> [Exercise]: Can you return every one of the rows below verbatim, changing nothing?

#### Working data ####

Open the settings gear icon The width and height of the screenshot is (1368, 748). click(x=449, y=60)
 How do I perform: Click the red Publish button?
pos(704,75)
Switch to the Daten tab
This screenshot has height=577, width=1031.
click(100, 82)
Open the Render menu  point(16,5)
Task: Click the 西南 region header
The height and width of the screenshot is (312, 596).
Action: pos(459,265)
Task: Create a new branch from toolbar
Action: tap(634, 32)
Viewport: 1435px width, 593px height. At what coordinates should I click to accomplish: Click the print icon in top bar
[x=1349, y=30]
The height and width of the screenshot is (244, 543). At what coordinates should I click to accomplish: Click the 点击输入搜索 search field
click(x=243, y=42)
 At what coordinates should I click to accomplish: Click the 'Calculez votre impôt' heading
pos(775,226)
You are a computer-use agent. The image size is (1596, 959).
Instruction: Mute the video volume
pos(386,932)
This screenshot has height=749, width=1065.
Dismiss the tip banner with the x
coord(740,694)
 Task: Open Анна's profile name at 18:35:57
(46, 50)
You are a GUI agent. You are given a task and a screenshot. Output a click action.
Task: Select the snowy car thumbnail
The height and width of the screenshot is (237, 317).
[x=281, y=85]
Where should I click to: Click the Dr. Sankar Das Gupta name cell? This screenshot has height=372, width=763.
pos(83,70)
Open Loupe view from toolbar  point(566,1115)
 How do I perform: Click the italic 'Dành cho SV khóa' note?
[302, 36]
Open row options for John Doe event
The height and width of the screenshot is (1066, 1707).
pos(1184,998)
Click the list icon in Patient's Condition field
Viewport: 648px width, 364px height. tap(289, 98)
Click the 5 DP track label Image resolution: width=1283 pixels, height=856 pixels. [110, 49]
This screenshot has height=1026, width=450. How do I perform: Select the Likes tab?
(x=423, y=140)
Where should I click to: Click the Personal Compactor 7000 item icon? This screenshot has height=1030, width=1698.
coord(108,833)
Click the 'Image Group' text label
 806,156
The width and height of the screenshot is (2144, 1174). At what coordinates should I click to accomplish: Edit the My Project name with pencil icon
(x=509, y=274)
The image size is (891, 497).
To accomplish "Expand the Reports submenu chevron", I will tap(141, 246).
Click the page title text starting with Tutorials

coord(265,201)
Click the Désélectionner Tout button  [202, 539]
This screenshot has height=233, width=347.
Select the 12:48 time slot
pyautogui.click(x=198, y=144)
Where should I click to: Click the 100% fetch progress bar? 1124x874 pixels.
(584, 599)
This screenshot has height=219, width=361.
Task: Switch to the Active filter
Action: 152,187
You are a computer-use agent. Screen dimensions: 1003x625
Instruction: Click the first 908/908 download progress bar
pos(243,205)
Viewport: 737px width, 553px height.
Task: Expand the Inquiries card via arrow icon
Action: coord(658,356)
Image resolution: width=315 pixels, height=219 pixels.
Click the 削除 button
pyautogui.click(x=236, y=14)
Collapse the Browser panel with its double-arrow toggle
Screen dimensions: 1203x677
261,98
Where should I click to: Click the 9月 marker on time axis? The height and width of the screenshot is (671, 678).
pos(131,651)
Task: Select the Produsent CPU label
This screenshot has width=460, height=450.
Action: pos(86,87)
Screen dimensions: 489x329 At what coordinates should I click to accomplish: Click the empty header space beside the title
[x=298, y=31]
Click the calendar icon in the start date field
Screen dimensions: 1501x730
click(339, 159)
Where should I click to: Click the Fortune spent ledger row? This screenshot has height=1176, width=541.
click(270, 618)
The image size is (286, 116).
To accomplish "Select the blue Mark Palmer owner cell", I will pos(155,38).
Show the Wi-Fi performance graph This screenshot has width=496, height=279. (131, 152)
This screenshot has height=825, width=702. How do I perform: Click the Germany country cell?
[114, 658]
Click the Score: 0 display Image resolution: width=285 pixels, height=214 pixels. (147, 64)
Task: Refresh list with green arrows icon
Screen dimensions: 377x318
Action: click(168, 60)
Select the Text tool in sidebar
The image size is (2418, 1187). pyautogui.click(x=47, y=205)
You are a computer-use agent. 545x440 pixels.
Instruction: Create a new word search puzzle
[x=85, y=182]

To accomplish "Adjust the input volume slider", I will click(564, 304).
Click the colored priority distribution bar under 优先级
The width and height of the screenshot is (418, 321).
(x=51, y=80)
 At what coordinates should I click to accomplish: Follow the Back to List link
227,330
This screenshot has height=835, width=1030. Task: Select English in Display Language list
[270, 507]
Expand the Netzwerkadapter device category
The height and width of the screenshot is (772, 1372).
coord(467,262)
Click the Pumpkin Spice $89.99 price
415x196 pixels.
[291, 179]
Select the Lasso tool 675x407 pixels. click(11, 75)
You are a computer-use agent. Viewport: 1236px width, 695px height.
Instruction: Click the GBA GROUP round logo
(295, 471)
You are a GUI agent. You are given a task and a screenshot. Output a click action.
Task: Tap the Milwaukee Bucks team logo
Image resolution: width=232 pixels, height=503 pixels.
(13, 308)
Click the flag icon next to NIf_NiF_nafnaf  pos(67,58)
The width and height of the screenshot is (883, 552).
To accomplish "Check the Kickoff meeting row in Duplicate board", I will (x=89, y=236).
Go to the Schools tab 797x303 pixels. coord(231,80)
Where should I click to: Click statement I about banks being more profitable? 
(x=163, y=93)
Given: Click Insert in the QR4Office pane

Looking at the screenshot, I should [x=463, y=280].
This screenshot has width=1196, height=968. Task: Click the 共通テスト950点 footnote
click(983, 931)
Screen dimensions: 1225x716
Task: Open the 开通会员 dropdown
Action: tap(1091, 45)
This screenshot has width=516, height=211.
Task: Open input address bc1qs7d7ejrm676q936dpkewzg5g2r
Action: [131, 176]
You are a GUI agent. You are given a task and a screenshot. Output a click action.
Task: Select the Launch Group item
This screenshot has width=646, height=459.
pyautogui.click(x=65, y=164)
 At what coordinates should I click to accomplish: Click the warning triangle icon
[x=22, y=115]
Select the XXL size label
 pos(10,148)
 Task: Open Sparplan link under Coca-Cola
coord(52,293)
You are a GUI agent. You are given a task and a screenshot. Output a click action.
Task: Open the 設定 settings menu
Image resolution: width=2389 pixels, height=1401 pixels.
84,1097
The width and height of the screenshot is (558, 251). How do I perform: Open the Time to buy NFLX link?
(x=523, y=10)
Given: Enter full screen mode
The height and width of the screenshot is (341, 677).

####

> [Response]:
Open the settings gear icon The width and height of the screenshot is (1368, 748). click(x=449, y=60)
 How do I perform: Click the red Publish button?
pos(704,75)
Switch to the Daten tab
This screenshot has height=577, width=1031.
click(100, 82)
Open the Render menu  point(16,5)
Task: Click the 西南 region header
The height and width of the screenshot is (312, 596).
Action: pos(459,265)
Task: Create a new branch from toolbar
Action: tap(634, 32)
Viewport: 1435px width, 593px height. At what coordinates should I click to accomplish: Click the print icon in top bar
[x=1349, y=30]
The height and width of the screenshot is (244, 543). At what coordinates should I click to accomplish: Click the 点击输入搜索 search field
click(x=243, y=42)
 At what coordinates should I click to accomplish: Click the 'Calculez votre impôt' heading
pos(775,226)
You are a computer-use agent. The image size is (1596, 959).
Instruction: Mute the video volume
pos(386,932)
This screenshot has height=749, width=1065.
Dismiss the tip banner with the x
coord(740,694)
 Task: Open Анна's profile name at 18:35:57
(46, 50)
You are a GUI agent. You are given a task and a screenshot. Output a click action.
Task: Select the snowy car thumbnail
The height and width of the screenshot is (237, 317).
[x=281, y=85]
Where should I click to: Click the Dr. Sankar Das Gupta name cell? This screenshot has height=372, width=763.
pos(83,70)
Open Loupe view from toolbar  point(566,1115)
 How do I perform: Click the italic 'Dành cho SV khóa' note?
[302, 36]
Open row options for John Doe event
The height and width of the screenshot is (1066, 1707).
pos(1184,998)
Click the list icon in Patient's Condition field
Viewport: 648px width, 364px height. tap(289, 98)
Click the 5 DP track label Image resolution: width=1283 pixels, height=856 pixels. [110, 49]
This screenshot has height=1026, width=450. How do I perform: Select the Likes tab?
(x=423, y=140)
Where should I click to: Click the Personal Compactor 7000 item icon? This screenshot has height=1030, width=1698.
coord(108,833)
Click the 'Image Group' text label
 806,156
The width and height of the screenshot is (2144, 1174). At what coordinates should I click to accomplish: Edit the My Project name with pencil icon
(x=509, y=274)
The image size is (891, 497).
To accomplish "Expand the Reports submenu chevron", I will tap(141, 246).
Click the page title text starting with Tutorials

coord(265,201)
Click the Désélectionner Tout button  [202, 539]
This screenshot has height=233, width=347.
Select the 12:48 time slot
pyautogui.click(x=198, y=144)
Where should I click to: Click the 100% fetch progress bar? 1124x874 pixels.
(584, 599)
This screenshot has height=219, width=361.
Task: Switch to the Active filter
Action: 152,187
You are a computer-use agent. Screen dimensions: 1003x625
Instruction: Click the first 908/908 download progress bar
pos(243,205)
Viewport: 737px width, 553px height.
Task: Expand the Inquiries card via arrow icon
Action: coord(658,356)
Image resolution: width=315 pixels, height=219 pixels.
Click the 削除 button
pyautogui.click(x=236, y=14)
Collapse the Browser panel with its double-arrow toggle
Screen dimensions: 1203x677
261,98
Where should I click to: Click the 9月 marker on time axis? The height and width of the screenshot is (671, 678).
pos(131,651)
Task: Select the Produsent CPU label
This screenshot has width=460, height=450.
Action: pos(86,87)
Screen dimensions: 489x329 At what coordinates should I click to accomplish: Click the empty header space beside the title
[x=298, y=31]
Click the calendar icon in the start date field
Screen dimensions: 1501x730
click(339, 159)
Where should I click to: Click the Fortune spent ledger row? This screenshot has height=1176, width=541.
click(270, 618)
The image size is (286, 116).
To accomplish "Select the blue Mark Palmer owner cell", I will pos(155,38).
Show the Wi-Fi performance graph This screenshot has width=496, height=279. (131, 152)
This screenshot has height=825, width=702. How do I perform: Click the Germany country cell?
[114, 658]
Click the Score: 0 display Image resolution: width=285 pixels, height=214 pixels. (147, 64)
Task: Refresh list with green arrows icon
Screen dimensions: 377x318
Action: click(168, 60)
Select the Text tool in sidebar
The image size is (2418, 1187). pyautogui.click(x=47, y=205)
You are a computer-use agent. 545x440 pixels.
Instruction: Create a new word search puzzle
[x=85, y=182]

To accomplish "Adjust the input volume slider", I will click(564, 304).
Click the colored priority distribution bar under 优先级
The width and height of the screenshot is (418, 321).
(x=51, y=80)
 At what coordinates should I click to accomplish: Follow the Back to List link
227,330
This screenshot has height=835, width=1030. Task: Select English in Display Language list
[270, 507]
Expand the Netzwerkadapter device category
The height and width of the screenshot is (772, 1372).
coord(467,262)
Click the Pumpkin Spice $89.99 price
415x196 pixels.
[291, 179]
Select the Lasso tool 675x407 pixels. click(11, 75)
You are a computer-use agent. Viewport: 1236px width, 695px height.
Instruction: Click the GBA GROUP round logo
(295, 471)
You are a GUI agent. You are given a task and a screenshot. Output a click action.
Task: Tap the Milwaukee Bucks team logo
Image resolution: width=232 pixels, height=503 pixels.
(13, 308)
Click the flag icon next to NIf_NiF_nafnaf  pos(67,58)
The width and height of the screenshot is (883, 552).
To accomplish "Check the Kickoff meeting row in Duplicate board", I will (x=89, y=236).
Go to the Schools tab 797x303 pixels. coord(231,80)
Where should I click to: Click statement I about banks being more profitable? 
(x=163, y=93)
Given: Click Insert in the QR4Office pane

Looking at the screenshot, I should [x=463, y=280].
This screenshot has width=1196, height=968. Task: Click the 共通テスト950点 footnote
click(983, 931)
Screen dimensions: 1225x716
Task: Open the 开通会员 dropdown
Action: tap(1091, 45)
This screenshot has width=516, height=211.
Task: Open input address bc1qs7d7ejrm676q936dpkewzg5g2r
Action: [131, 176]
You are a GUI agent. You are given a task and a screenshot. Output a click action.
Task: Select the Launch Group item
This screenshot has width=646, height=459.
pyautogui.click(x=65, y=164)
 At what coordinates should I click to accomplish: Click the warning triangle icon
[x=22, y=115]
Select the XXL size label
 pos(10,148)
 Task: Open Sparplan link under Coca-Cola
coord(52,293)
You are a GUI agent. You are given a task and a screenshot. Output a click action.
Task: Open the 設定 settings menu
Image resolution: width=2389 pixels, height=1401 pixels.
84,1097
The width and height of the screenshot is (558, 251). How do I perform: Open the Time to buy NFLX link?
(x=523, y=10)
Given: Enter full screen mode
The height and width of the screenshot is (341, 677).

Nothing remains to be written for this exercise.